Stored data:
+ + +

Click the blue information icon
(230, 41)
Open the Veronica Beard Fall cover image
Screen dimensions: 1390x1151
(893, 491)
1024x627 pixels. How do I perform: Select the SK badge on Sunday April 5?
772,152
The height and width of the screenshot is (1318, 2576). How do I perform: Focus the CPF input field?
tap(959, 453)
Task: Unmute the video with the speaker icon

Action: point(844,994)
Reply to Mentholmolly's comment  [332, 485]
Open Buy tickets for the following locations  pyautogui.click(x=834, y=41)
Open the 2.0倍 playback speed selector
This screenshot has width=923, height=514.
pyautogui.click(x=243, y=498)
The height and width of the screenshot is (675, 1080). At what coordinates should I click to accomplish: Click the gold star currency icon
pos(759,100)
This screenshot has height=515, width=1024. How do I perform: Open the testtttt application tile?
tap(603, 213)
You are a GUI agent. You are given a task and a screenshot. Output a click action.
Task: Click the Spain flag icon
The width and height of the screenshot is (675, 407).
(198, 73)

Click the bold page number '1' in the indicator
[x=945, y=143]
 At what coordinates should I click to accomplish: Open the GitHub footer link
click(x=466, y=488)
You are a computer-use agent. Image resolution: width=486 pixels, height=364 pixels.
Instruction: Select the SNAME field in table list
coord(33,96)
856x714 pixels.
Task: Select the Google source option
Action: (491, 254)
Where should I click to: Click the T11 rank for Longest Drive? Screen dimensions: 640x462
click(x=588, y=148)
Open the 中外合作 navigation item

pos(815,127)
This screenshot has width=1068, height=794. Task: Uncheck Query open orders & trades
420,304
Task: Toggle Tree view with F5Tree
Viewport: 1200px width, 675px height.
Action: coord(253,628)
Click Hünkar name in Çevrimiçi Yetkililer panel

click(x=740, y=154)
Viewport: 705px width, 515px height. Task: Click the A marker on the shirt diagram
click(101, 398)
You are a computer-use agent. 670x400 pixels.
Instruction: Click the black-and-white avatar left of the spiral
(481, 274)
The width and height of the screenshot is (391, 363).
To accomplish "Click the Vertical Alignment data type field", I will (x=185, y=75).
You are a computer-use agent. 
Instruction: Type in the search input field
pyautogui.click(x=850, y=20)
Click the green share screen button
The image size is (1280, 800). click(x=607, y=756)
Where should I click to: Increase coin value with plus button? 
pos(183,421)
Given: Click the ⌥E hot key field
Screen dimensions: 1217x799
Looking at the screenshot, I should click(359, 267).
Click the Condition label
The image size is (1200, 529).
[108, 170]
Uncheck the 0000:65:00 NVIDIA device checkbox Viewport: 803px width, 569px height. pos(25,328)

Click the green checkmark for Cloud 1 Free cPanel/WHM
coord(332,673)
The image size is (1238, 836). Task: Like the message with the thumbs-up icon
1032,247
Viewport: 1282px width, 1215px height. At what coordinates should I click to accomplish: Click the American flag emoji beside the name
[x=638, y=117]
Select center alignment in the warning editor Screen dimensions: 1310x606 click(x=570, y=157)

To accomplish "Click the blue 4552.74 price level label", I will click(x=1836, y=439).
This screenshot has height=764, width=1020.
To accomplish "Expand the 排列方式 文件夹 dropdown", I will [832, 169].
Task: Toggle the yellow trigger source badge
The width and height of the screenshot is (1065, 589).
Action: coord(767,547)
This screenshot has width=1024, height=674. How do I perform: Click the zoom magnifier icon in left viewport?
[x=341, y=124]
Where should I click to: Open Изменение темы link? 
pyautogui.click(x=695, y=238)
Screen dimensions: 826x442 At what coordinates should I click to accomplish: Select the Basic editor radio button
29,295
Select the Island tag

+ + +

Each entry is to be retyped precisely as it stands.

▶ OUTPUT FOR THIS TASK:
Click the blue information icon
(230, 41)
Open the Veronica Beard Fall cover image
Screen dimensions: 1390x1151
(893, 491)
1024x627 pixels. How do I perform: Select the SK badge on Sunday April 5?
772,152
The height and width of the screenshot is (1318, 2576). How do I perform: Focus the CPF input field?
tap(959, 453)
Task: Unmute the video with the speaker icon

Action: point(844,994)
Reply to Mentholmolly's comment  [332, 485]
Open Buy tickets for the following locations  pyautogui.click(x=834, y=41)
Open the 2.0倍 playback speed selector
This screenshot has width=923, height=514.
pyautogui.click(x=243, y=498)
The height and width of the screenshot is (675, 1080). At what coordinates should I click to accomplish: Click the gold star currency icon
pos(759,100)
This screenshot has height=515, width=1024. How do I perform: Open the testtttt application tile?
tap(603, 213)
You are a GUI agent. You are given a task and a screenshot. Output a click action.
Task: Click the Spain flag icon
The width and height of the screenshot is (675, 407).
(198, 73)

Click the bold page number '1' in the indicator
[x=945, y=143]
 At what coordinates should I click to accomplish: Open the GitHub footer link
click(x=466, y=488)
You are a computer-use agent. Image resolution: width=486 pixels, height=364 pixels.
Instruction: Select the SNAME field in table list
coord(33,96)
856x714 pixels.
Task: Select the Google source option
Action: (491, 254)
Where should I click to: Click the T11 rank for Longest Drive? Screen dimensions: 640x462
click(x=588, y=148)
Open the 中外合作 navigation item

pos(815,127)
This screenshot has width=1068, height=794. Task: Uncheck Query open orders & trades
420,304
Task: Toggle Tree view with F5Tree
Viewport: 1200px width, 675px height.
Action: coord(253,628)
Click Hünkar name in Çevrimiçi Yetkililer panel

click(x=740, y=154)
Viewport: 705px width, 515px height. Task: Click the A marker on the shirt diagram
click(101, 398)
You are a computer-use agent. 670x400 pixels.
Instruction: Click the black-and-white avatar left of the spiral
(481, 274)
The width and height of the screenshot is (391, 363).
To accomplish "Click the Vertical Alignment data type field", I will (x=185, y=75).
You are a computer-use agent. 
Instruction: Type in the search input field
pyautogui.click(x=850, y=20)
Click the green share screen button
The image size is (1280, 800). click(x=607, y=756)
Where should I click to: Increase coin value with plus button? 
pos(183,421)
Given: Click the ⌥E hot key field
Screen dimensions: 1217x799
Looking at the screenshot, I should click(359, 267).
Click the Condition label
The image size is (1200, 529).
[108, 170]
Uncheck the 0000:65:00 NVIDIA device checkbox Viewport: 803px width, 569px height. pos(25,328)

Click the green checkmark for Cloud 1 Free cPanel/WHM
coord(332,673)
The image size is (1238, 836). Task: Like the message with the thumbs-up icon
1032,247
Viewport: 1282px width, 1215px height. At what coordinates should I click to accomplish: Click the American flag emoji beside the name
[x=638, y=117]
Select center alignment in the warning editor Screen dimensions: 1310x606 click(x=570, y=157)

To accomplish "Click the blue 4552.74 price level label", I will click(x=1836, y=439).
This screenshot has height=764, width=1020.
To accomplish "Expand the 排列方式 文件夹 dropdown", I will [832, 169].
Task: Toggle the yellow trigger source badge
The width and height of the screenshot is (1065, 589).
Action: coord(767,547)
This screenshot has width=1024, height=674. How do I perform: Click the zoom magnifier icon in left viewport?
[x=341, y=124]
Where should I click to: Open Изменение темы link? 
pyautogui.click(x=695, y=238)
Screen dimensions: 826x442 At what coordinates should I click to accomplish: Select the Basic editor radio button
29,295
Select the Island tag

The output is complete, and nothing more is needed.